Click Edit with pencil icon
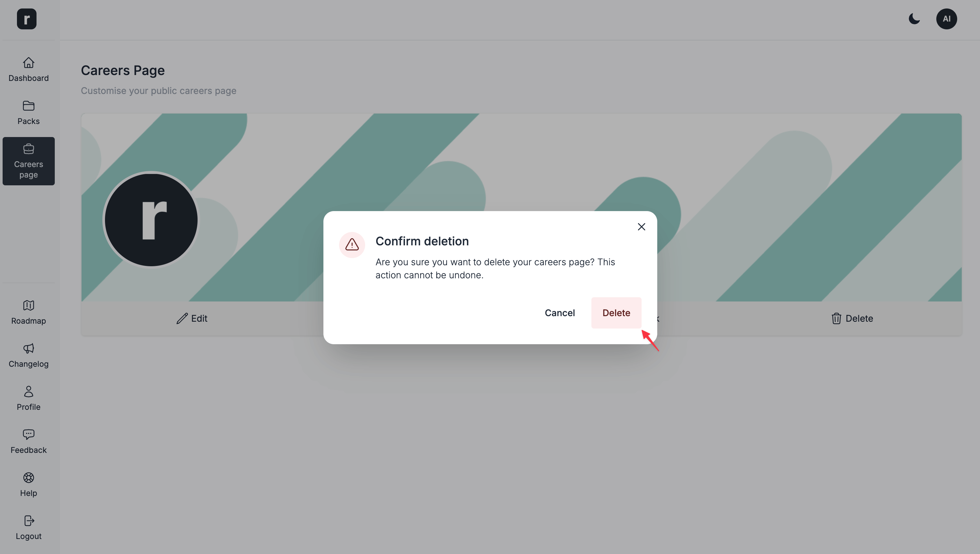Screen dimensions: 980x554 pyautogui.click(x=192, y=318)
--
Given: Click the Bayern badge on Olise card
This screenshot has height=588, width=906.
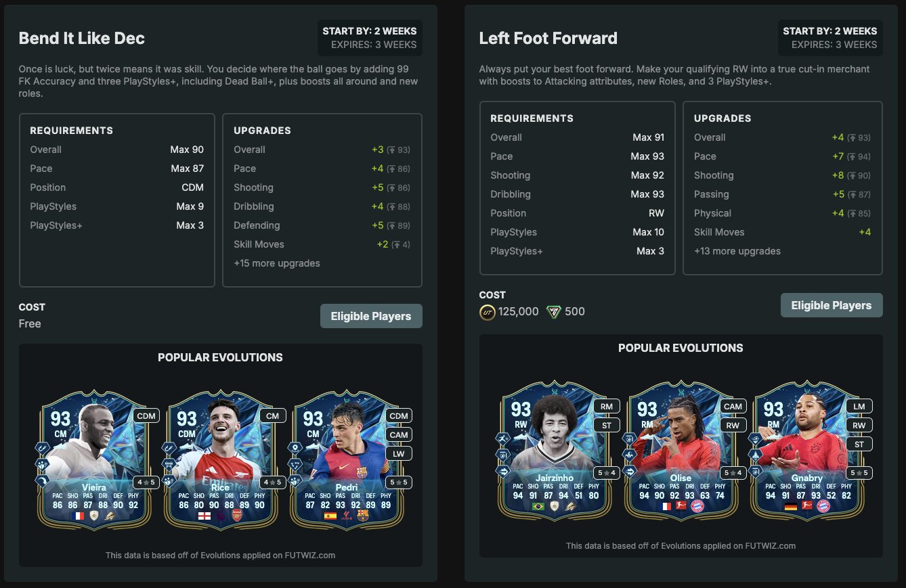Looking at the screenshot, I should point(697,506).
==
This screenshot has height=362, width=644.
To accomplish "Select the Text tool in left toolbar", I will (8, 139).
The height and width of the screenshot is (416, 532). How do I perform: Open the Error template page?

# [Description of the task]
After locating the line with "This screenshot has height=362, width=644." in the material above, return it and each line after it exactly, ending at the line with "The height and".

# [Response box]
This screenshot has height=362, width=644.
To accomplish "Select the Text tool in left toolbar", I will (8, 139).
The height and width of the screenshot is (416, 532). How do I perform: Open the Error template page?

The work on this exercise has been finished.